Sunday, June 23, 2024

Well, You Can Always Be a Bad Example

The Lens, Could the Mississippi River benefit from Chesapeake Bay’s strategy to improve water quality?

As environmental groups and policy analysts in the Mississippi River basin seek solutions to shrink a massive “dead zone” that forms off the coast of Louisiana each year, they have looked to a regional clean-up program in the Chesapeake Bay as a model.

A key component of that effort, known as the Chesapeake Bay Program, is regulation.

For nearly 15 years, it’s included a legally enforceable, multi-state pollution quota — one of a select few in the nation. This “total maximum daily load” aims to reduce the amount of nutrients, like phosphorus and nitrogen, that run off into the Bay’s waters.

Too much of chemicals that derive from these elements, commonly used to grow crops and fertilize lawns, can cause algae blooms and die-offs that rob waters of oxygen and suffocate aquatic life.

But the Bay program’s scientific advisors recently noted the strategy is imperfect.

After two missed deadlines to reduce nutrient runoff, and a third looming, Mid-Atlantic state and federal officials are reevaluating their options. . . .

So what would you learn from a program that spent the $25 Billion or so (and likely more associated costs), and achieved about 25% of its goals?  I think you'd chose a different path, almost any other.

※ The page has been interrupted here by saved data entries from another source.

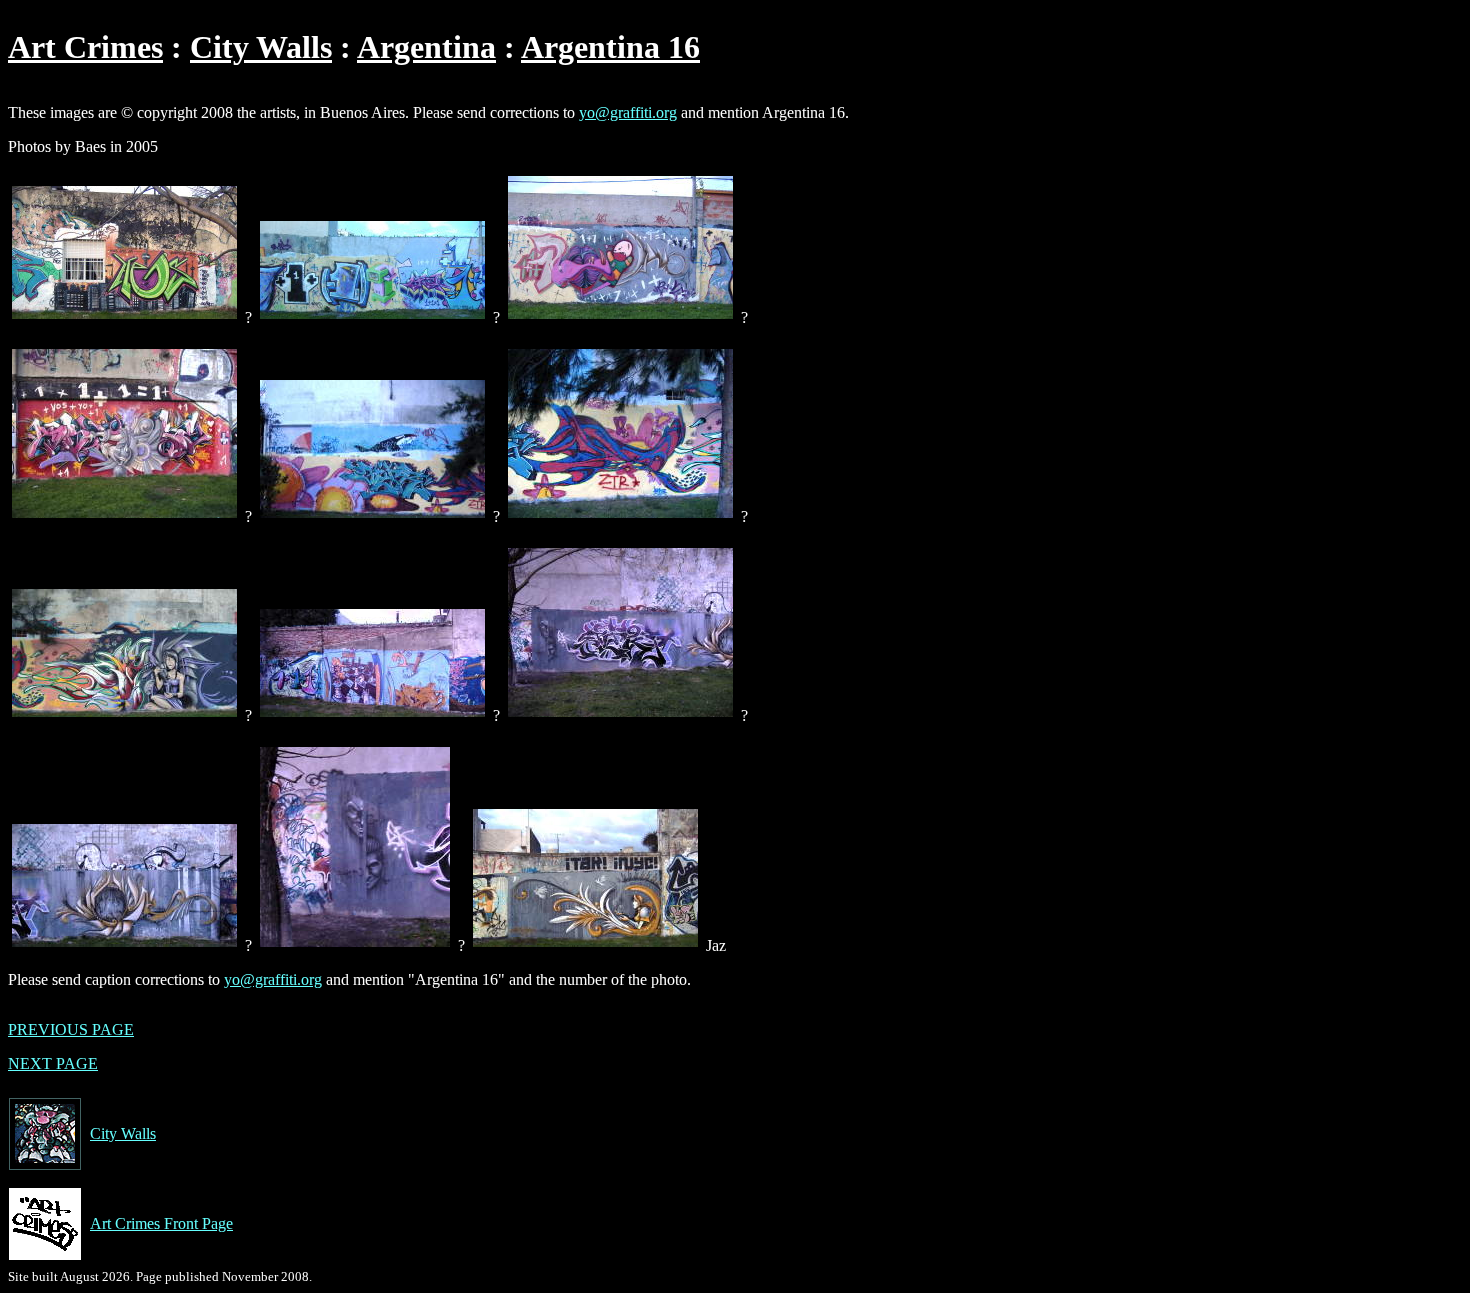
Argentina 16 (610, 47)
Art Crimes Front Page (161, 1223)
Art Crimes (85, 47)
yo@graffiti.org (628, 112)
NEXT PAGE (53, 1063)
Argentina (426, 47)
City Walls (261, 47)
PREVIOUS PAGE (71, 1029)
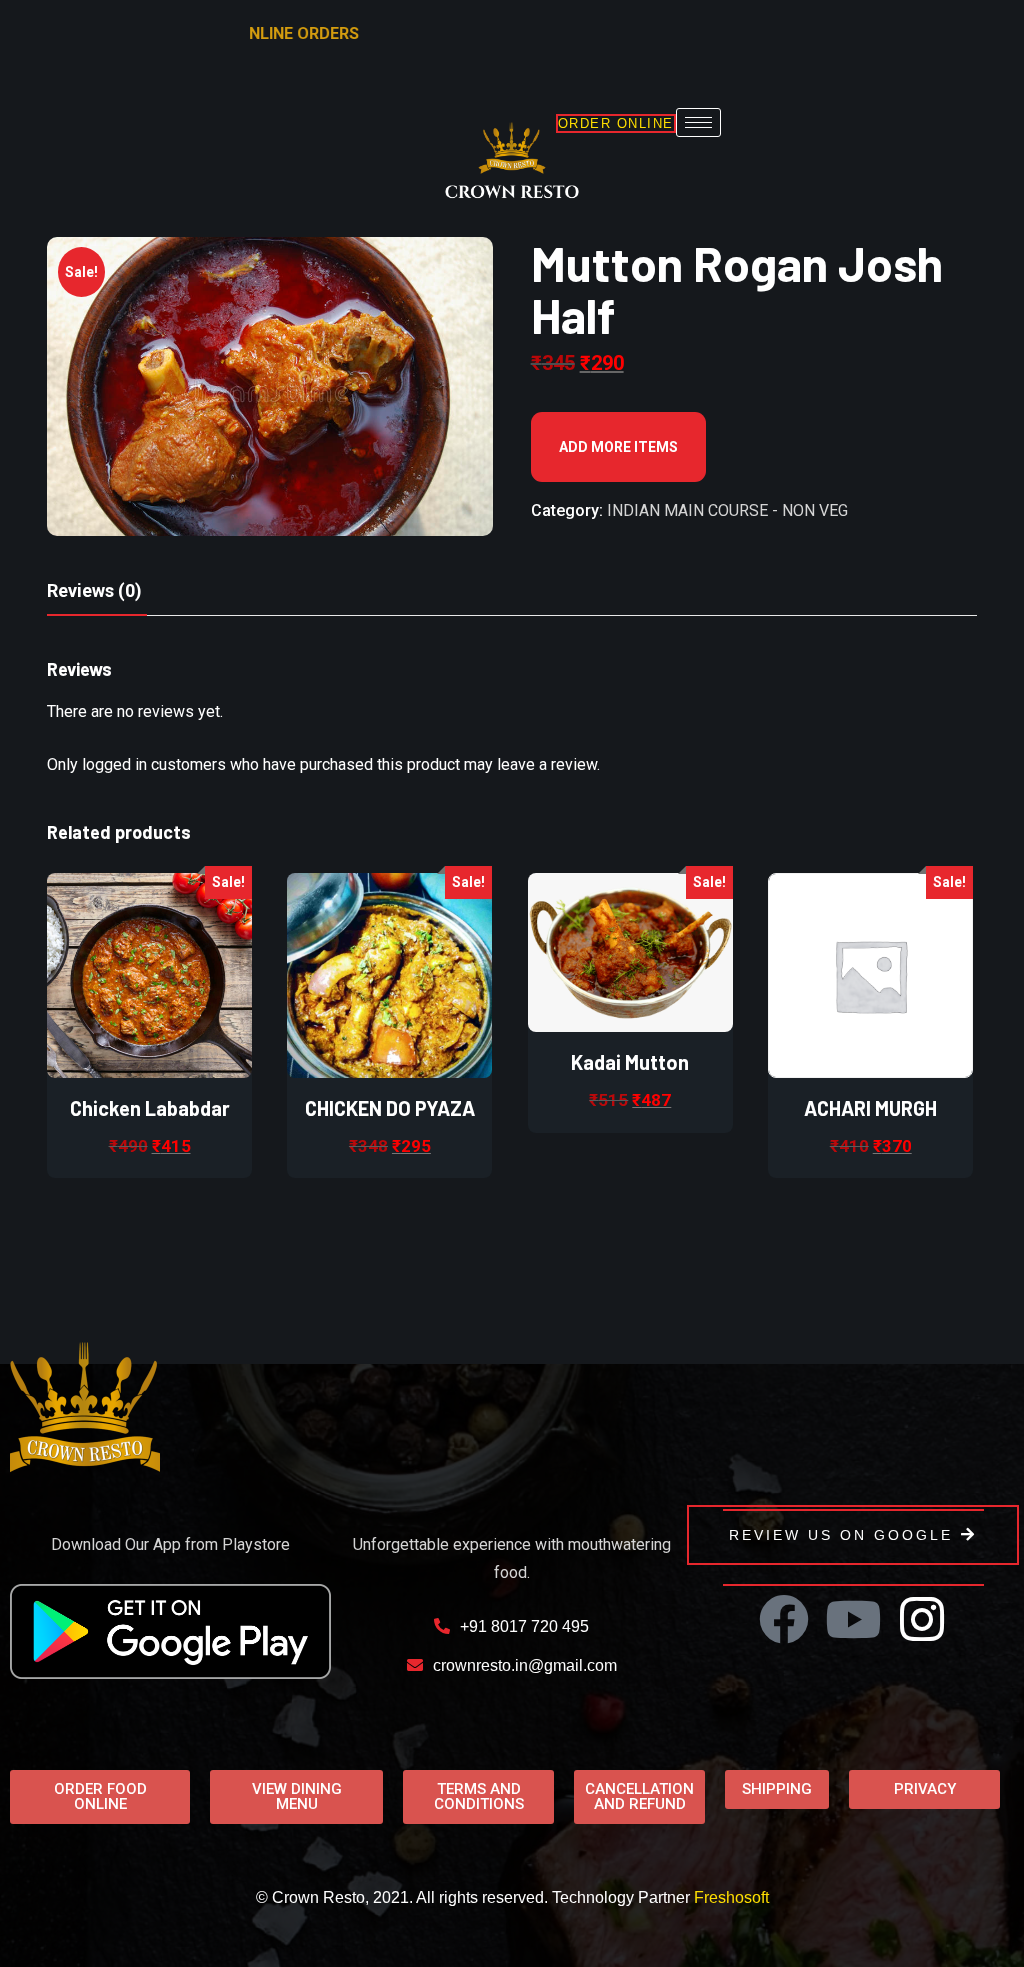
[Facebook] (784, 1619)
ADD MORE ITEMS (618, 447)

On the other hand, the Bay Diet did succeed in the only way that matters in government. It fed a huge bureaucracy of federal, state and local government officials, who also funded a small army of academics and NGOs, who desperately need some successor program to continue the waterfall of money. 

I don't know the answer for the Mississippi, but it's a much larger, complicated system than the Bay, and I know it won't be easy. If you learn one thing from the Bay Program, it should be not to imitate it.